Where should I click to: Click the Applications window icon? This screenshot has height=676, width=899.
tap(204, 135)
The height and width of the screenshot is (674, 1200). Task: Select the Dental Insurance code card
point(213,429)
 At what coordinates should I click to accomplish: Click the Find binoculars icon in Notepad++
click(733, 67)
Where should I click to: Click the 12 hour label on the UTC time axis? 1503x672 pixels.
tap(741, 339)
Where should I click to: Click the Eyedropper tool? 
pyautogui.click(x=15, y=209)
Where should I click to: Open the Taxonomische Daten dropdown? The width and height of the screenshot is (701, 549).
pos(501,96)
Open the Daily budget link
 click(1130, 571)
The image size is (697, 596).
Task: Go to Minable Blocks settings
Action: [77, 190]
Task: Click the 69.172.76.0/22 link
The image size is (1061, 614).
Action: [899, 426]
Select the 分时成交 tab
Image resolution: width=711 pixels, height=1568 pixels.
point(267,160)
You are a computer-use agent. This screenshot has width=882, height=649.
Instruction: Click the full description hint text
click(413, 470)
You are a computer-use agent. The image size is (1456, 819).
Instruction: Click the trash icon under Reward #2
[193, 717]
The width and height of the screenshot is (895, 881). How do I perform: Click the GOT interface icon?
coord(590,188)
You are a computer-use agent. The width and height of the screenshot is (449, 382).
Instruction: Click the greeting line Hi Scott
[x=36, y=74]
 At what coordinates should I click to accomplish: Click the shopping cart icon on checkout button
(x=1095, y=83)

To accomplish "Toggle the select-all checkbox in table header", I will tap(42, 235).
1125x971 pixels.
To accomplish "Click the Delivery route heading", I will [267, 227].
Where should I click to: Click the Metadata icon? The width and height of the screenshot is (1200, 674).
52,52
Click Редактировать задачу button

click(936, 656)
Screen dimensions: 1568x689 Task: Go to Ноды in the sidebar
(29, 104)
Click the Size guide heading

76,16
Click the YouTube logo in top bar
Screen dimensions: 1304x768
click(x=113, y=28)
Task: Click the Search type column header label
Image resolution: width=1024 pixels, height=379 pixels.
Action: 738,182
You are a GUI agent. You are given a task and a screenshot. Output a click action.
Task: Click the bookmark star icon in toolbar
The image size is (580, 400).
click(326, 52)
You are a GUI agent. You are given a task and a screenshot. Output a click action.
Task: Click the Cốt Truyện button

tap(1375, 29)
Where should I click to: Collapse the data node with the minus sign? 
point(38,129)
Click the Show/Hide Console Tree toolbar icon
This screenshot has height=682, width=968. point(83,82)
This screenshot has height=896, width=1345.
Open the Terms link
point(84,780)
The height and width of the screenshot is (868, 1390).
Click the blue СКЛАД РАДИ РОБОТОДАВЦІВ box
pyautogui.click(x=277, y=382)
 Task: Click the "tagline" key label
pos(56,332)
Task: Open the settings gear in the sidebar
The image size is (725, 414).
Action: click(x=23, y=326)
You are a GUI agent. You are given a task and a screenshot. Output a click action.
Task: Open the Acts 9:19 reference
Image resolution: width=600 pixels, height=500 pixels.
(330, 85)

|---|

Pull out every line in the data above that has the word "computer".

• [Answer to this task]
You are a computer-use agent. This screenshot has width=882, height=649.
You are a computer-use agent. The image size is (1456, 819).
You are a computer-use agent. The width and height of the screenshot is (449, 382).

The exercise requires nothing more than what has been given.